We cannot worship God on our own

📬 Weekend Edition: “Blessed God, we must be helped of your Spirit or we cannot worship you rightly.”

Pray with Spurgeon

WEEKEND EDITION

The Weekend Edition is sent each Saturday exclusively for Pray with Spurgeon Plus subscribers. I hope you enjoy this preview.

PRAYER FOR THE CHURCH (BY SPURGEON)

Prepare your heart to gather with your church on Sunday. Join Spurgeon in prayer for the saints and sinners who will hear God's Word at your church tomorrow.

Blessed God, we must be helped of your Spirit or we cannot worship you rightly. Behold the holy angels adore you and the hosts redeemed by blood bring everlasting hallelujahs to your feet. What are we, the creatures of a day, polluted with sin, that we should think that we can praise you? And yet the music of praise is not complete if your children did not join in it, even those of us who are still in this world below. Help us, then; enable us to tune our harps and to fetch forth music from our spirit.

Amen.

SPURGEON’S LETTERS

Spurgeon’s letters are really encouraging devotional readings. Today, we’ll read a Christmas letter that Spurgeon sent to the children living at his orphanage to wish them a Merry Christmas.

Dear boys and girls,

I send you all my love so far as the post can carry it with only a stamp. I wish you a real glorious Christmas. I might have said a jolly Christmas, if we had all been boys; but as some of us are girls, I will be proper, and say, “A merry Christmas!”

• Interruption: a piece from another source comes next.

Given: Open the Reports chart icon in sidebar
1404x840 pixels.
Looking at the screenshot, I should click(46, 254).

Enjoy yourselves and feel grateful to the kind friends who find money to keep the Stockwell Orphanage supplied. Bless their loving hearts, they never let you want for anything; may they have pleasure in seeing you all grow up to be good men and women. Feel very grateful also to the Trustees. These gentlemen are always at work arranging for your good. Give them three times three. Then there are Mr. Charlesworth, Mr. Ladds, and all the masters and the matrons. Each one of them deserves your love and gratitude and obedience. They try to do you good; try to cheer them all you can. I should like you to have a fine day—such a day as we have here; but if not, you will be warm and bright indoors. Three cheers for those who give us the good things for this festival. I want you for a moment in the day to be all still and spend the time in thanking our Heavenly Father and the Lord Jesus for great goodness shown to you and to me, and then pray for me that I may get quite well. Mrs. Spurgeon and I both send our love to all the Stockwell family.

Yours very heartily,

Charles Spurgeon

WISDOM FROM SPURGEON: DID CHRIST CHANGE WHEN HE BECAME INCARNATE?

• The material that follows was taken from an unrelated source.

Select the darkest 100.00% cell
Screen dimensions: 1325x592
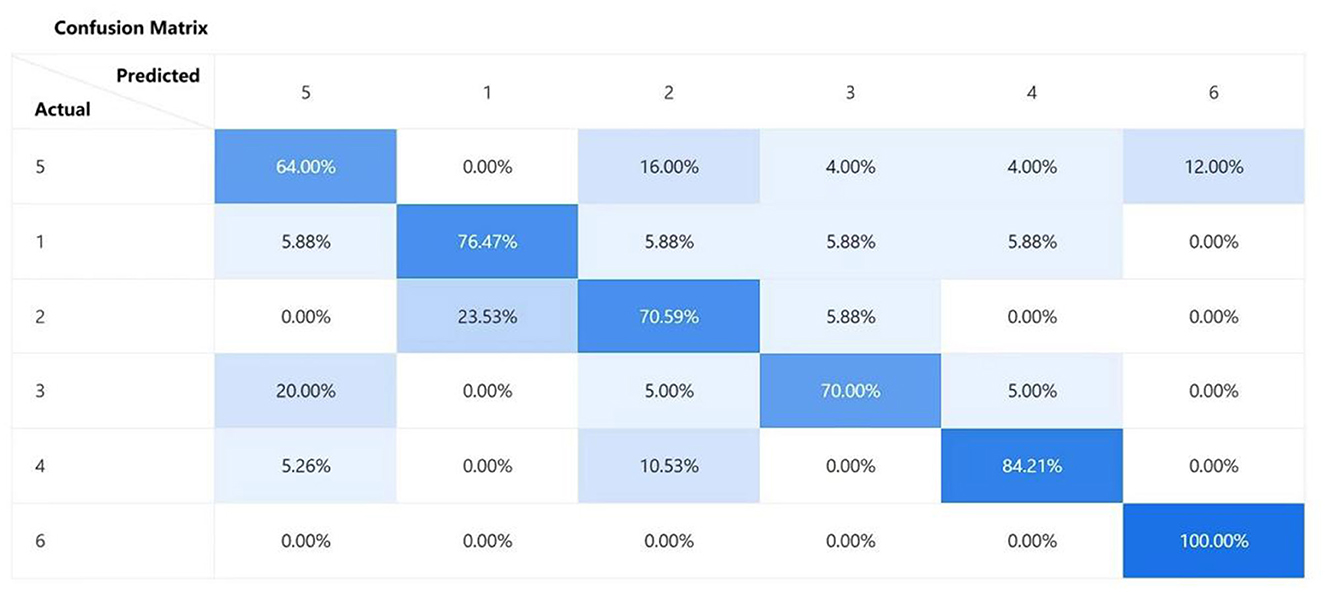point(1213,541)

This section of the Weekend Edition will include Spurgeon’s answers to timely questions. Respond to this email with your questions.

His essence did not undergo a change when it became united with the manhood. When Christ in past years did clothe himself with mortal clay, the essence of his divinity was not changed; flesh did not become God, nor did God become flesh by a real actual change of nature; the two were united in hypostatic union, but the Godhead was still the same. It was the same when he was a baby in the manger, as it was when he stretched the curtains of heaven; it was the same God that hung upon the cross, and whose blood flowed down in a purple river, the self-same God that holds the world upon his everlasting shoulders, and bears in his hands the keys of death and hell. He never has been changed in his essence, not even by his incarnation; he remains everlastingly, eternally, the one unchanging God, the Father of lights, with whom there is no variation or the shadow of a change.